Fig. 4. Hyperspectral images of multiple exogenous dyes and transgenic labels in live mouse cortex. (a) Fluorescence emission spectra of five different fluorescent labels (Thermo Fisher SpectraViewer), indicating both the fluorescent label and the corresponding labeled structure; (b) spectrally unmixed, false-color composite image of five labels 25 µm below the cortical surface. Large blood vessels (cyan) are identified as arterioles due to the elastin lining (magenta) along the vessel edge. Astrocyte end feet (red) also line the vessel wall, with dendrites (yellow) and microglia (green) scattered throughout the FOV. The density of labeling obscures many structural subtleties, and digital removal of the YFP-dendrite and SR101-astrocyte colors reveals small morphological features of microglia processes and elastin along the arteriole (right). (c)–(d) Spectrally unmixed, false-color composite image of four labels 100 and 200 µm below the cortex surface, respectively. The vascular dye decreases in signal rapidly with depth as the 800-nm laser source used for its excitation becomes power-limited. Scale bars, 50 µm.
Fig. 5.
Fig. 5. Hyperspectral images of multiple cell types and tissue structures in a multicolor fluorescently labeled mouse ear after a dermal inflammatory injury. (a) Literature emission spectra of the six exogenous labels that were identified (with the corresponding marker and the labeled structure) from the region with the most different label types present (Thermo Fisher SpectraViewer, BioLegend Spectra Analyzer); (b) 3D rendering of the stack of image slices taken across a depth of 100 µm at 4-µm intervals beginning at 20 µm below the ear surface.
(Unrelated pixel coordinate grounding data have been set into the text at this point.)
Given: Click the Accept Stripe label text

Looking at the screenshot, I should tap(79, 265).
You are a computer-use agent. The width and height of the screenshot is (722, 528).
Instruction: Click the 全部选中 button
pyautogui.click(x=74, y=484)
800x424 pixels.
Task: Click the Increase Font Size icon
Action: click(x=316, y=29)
The different cell types and tissue structures are false-colored as indicated in (a). (c) Spectrally unmixed grayscale single-label images obtained from maximum projections across three slices for the eight distinct spectral end members identified in the image stack. The projections were centered at different depths in the overall image stack: blood vessels, 40 µm; hair, 16 µm (10 slices); collagen, 28 µm; macrophages, 36 µm; T helper-2 cells, 92 µm; dendritic cells, 64 µm; elastin, 16 µm; lymphatic vessels, 92 µm; (d) plots of the normalized spectral end members for each label, extracted from pure pixels in the raw image data. Scale bar in panel (c), 50 µm.